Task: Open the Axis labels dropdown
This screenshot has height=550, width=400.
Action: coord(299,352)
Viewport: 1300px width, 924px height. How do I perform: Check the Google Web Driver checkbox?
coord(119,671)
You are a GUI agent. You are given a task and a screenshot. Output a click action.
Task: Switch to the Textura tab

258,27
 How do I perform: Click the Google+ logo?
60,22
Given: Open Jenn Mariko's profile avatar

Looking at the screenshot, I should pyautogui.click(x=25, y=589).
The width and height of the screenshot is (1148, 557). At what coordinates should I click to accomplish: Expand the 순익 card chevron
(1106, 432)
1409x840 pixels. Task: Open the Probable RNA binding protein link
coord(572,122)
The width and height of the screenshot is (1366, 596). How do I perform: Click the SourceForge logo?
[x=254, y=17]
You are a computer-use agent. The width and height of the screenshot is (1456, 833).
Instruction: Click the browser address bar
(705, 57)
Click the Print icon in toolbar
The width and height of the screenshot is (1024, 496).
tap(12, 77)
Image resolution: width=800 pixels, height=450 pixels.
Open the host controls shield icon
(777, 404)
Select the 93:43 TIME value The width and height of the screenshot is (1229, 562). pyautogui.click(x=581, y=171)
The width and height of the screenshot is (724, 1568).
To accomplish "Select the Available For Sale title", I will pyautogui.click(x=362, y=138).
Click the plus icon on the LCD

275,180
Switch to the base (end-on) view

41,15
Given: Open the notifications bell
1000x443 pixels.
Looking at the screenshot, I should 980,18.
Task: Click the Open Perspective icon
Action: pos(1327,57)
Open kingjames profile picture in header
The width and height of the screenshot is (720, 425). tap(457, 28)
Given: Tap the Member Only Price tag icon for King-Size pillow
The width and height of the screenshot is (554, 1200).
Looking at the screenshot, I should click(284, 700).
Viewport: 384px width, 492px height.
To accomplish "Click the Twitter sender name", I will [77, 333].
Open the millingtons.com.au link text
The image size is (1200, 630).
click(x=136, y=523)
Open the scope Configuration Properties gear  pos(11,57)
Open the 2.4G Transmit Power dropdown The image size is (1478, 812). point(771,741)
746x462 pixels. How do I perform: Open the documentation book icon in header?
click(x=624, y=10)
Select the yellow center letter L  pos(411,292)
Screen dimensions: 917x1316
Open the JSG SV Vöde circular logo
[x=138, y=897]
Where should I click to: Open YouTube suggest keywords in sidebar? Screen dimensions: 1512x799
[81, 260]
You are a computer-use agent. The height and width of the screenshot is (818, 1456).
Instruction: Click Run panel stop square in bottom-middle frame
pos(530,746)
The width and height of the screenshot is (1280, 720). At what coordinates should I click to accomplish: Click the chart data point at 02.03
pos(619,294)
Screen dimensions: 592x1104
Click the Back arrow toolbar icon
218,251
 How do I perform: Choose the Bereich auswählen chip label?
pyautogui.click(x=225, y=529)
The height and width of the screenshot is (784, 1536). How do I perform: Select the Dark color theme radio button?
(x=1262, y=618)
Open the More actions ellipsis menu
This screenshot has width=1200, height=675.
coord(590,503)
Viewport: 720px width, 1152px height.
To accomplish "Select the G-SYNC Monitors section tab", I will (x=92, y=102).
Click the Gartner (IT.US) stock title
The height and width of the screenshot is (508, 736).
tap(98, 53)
####
- _TASK TO CARRY OUT_:
The first line of the listing above through the line containing "Select the 93:43": print exactly that, both ends included.

- _REPLY TO THE TASK_:
Task: Open the Axis labels dropdown
This screenshot has height=550, width=400.
Action: coord(299,352)
Viewport: 1300px width, 924px height. How do I perform: Check the Google Web Driver checkbox?
coord(119,671)
You are a GUI agent. You are given a task and a screenshot. Output a click action.
Task: Switch to the Textura tab

258,27
 How do I perform: Click the Google+ logo?
60,22
Given: Open Jenn Mariko's profile avatar

Looking at the screenshot, I should pyautogui.click(x=25, y=589).
The width and height of the screenshot is (1148, 557). At what coordinates should I click to accomplish: Expand the 순익 card chevron
(1106, 432)
1409x840 pixels. Task: Open the Probable RNA binding protein link
coord(572,122)
The width and height of the screenshot is (1366, 596). How do I perform: Click the SourceForge logo?
[x=254, y=17]
You are a computer-use agent. The width and height of the screenshot is (1456, 833).
Instruction: Click the browser address bar
(705, 57)
Click the Print icon in toolbar
The width and height of the screenshot is (1024, 496).
tap(12, 77)
Image resolution: width=800 pixels, height=450 pixels.
Open the host controls shield icon
(777, 404)
Select the 93:43 TIME value The width and height of the screenshot is (1229, 562). pyautogui.click(x=581, y=171)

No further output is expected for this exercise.